In rationalizing his wager, Blaise Pascal employs hollow tautologies which are reflective of the world and time in which he lived. Verse 229 cites the natural world as evidence of the existence of a God, which in itself isn't wholly irrational based on the observable evidence, but Pascal switches without explanation from speaking of “a God” in 229 to speaking of “God” in 230. He provides no mechanism or explanation for why the creator of existence must necessarily be the specific Christian god in which he believes. By asserting that our own existence, as a part of nature, is irrefutable evidence for the awesome power of the Christian god Abba, Pascal surely knew that he was in conflict with most other world religions who used existence to prove the superior power of their deity of choice. Brahmins, Allah, Abba... using our creation as proof that these gods created us, can be neither proven nor disproven.

In deriding atheists, Pascal espouses hatred for their disbelief. Hatred is a strong emotion and it seems to discourage critical thought, which is a tenuous position for a philosopher. To explain the apparent conviction of his faith, it might help to examine his surroundings. Living in France under Louis XIV, piety to Rome was unquestionable. With a monarch who decreed in 1685 that “we enjoin all of our officers to chase from our islands all the Jews who have established residence there,” a prominent thinker of the time might offer up praise of the state-approved religious figures and heap criticism upon their doubters in an effort to help ensure the favor of the kingdom. More than 350 years after his death, we'll probably never know whether Pascal's faith was meant to appease the state or whether it was sincerely-held.

# [Complete the following]
1/ According to the passage on Pascal's wager, under which monarch did Pascal live in France?
2/ Translate this sentence from the passage on Pascal's wager into Spanish: "Hatred is a strong emotion and it seems to discourage critical thought, which is a tenuous position for a philosopher."
3/ Proceed with the passage on Pascal's wager, writing a further paragraph that picks up after its final sentence.
The records that follow are separate material, unrelated to this passage.

# [Excerpted records]
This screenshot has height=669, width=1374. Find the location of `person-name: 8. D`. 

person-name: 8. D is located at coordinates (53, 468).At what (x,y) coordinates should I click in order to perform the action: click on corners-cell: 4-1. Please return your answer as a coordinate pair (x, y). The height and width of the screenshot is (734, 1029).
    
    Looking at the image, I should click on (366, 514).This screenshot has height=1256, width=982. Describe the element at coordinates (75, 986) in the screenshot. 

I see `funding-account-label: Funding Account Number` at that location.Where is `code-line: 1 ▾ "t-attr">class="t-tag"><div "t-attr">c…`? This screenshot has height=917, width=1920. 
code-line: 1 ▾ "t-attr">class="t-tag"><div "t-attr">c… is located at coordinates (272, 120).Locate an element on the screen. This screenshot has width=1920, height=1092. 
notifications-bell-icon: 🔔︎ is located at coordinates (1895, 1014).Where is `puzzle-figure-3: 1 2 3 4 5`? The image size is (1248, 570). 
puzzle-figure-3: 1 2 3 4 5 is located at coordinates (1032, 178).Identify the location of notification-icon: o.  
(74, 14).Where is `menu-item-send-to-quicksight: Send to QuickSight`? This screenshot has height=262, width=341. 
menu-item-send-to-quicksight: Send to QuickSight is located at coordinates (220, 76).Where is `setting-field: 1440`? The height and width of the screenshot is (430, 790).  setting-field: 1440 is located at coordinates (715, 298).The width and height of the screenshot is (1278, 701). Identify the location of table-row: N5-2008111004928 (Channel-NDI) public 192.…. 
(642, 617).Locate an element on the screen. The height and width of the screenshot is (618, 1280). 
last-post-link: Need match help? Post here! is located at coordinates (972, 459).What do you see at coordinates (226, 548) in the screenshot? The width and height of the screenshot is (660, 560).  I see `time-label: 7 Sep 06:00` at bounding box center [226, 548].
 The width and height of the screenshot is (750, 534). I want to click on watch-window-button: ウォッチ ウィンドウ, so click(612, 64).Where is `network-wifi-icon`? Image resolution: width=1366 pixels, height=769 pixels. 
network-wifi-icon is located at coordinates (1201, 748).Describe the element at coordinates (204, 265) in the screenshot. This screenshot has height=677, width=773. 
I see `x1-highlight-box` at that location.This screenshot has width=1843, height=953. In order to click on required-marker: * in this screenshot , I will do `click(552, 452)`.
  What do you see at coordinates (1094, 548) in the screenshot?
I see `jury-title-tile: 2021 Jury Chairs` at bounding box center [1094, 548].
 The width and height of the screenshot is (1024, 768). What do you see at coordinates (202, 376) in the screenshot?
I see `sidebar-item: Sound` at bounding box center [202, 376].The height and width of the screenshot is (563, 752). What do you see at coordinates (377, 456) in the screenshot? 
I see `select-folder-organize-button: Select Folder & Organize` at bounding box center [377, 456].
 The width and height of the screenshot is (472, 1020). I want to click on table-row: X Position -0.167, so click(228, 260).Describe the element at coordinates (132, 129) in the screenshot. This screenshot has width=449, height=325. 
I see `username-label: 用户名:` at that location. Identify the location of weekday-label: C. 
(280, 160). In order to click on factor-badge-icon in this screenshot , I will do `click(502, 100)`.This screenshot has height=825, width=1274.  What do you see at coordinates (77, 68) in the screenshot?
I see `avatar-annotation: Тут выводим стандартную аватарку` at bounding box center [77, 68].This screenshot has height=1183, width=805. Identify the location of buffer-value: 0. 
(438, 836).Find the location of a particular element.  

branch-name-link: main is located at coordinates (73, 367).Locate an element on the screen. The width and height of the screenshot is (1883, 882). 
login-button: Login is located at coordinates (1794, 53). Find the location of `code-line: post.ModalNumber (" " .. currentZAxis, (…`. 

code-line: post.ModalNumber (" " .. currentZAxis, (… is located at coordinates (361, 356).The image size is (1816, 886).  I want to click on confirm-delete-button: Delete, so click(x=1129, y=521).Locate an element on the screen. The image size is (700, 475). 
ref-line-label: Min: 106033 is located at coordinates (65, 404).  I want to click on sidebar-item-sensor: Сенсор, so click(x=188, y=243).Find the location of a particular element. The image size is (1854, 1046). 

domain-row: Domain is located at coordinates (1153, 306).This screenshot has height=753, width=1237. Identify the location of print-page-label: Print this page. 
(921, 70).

# [Expected results]
1/ Louis XIV.

2/ El odio es una emoción fuerte y parece desalentar el pensamiento crítico, lo cual es una posición endeble para un filósofo.

3/
My writing to this point suggests the evolution of my own belief system. I was born into a family that regularly attended mass at a Roman Catholic church in a small city in New Hampshire, and I did not question the doctrine until – ironically – I was required to study theology at my Catholic high school. Being taught in one classroom to understand how atoms are constructed and interact with one another, then switching to a different classroom where we were marked down for asking, ”why” led to a cognitive dissonance which I could not accept. I eventually decided that atheism was equally dogmatic because it flatly refused to accept the possibility of the existence of a higher power. Today, when the question comes up, I identify as a deist: I believe that something created the universe, but I reject any explanation that relies on faith or threats rather than evidence. I recognize my insignificance to the universe and understand that defending any such explanation would be embarrassingly arrogant.

By recognizing my own incompetence – which has been made much easier by studying at Sciences Po – I see that any offer of pity which I might make is in itself pitiful, because its sincerity would require that I be substantially superior to the person to whom it was offered. Do I really want to assert that, considering the vastness of the universe, I am really that much better than a human being who checked a box next to the name of the former governor of Alaska who once famously held up her executive control over the Aleutian Islands as evidence of her foreign policy experience?

In a quotation often misattributed to Mark Twain, American humorist Josh Billings wrote in 1874 that, “I honestly believe it is better to know nothing than to know what ain't so.” When I look around at all of the atrocities of the world, they seem to just about always be committed by actors who are absolutely certain of something what just ain't so, and so I elect to embrace my ignorance and not be bothered by the ignorance of others.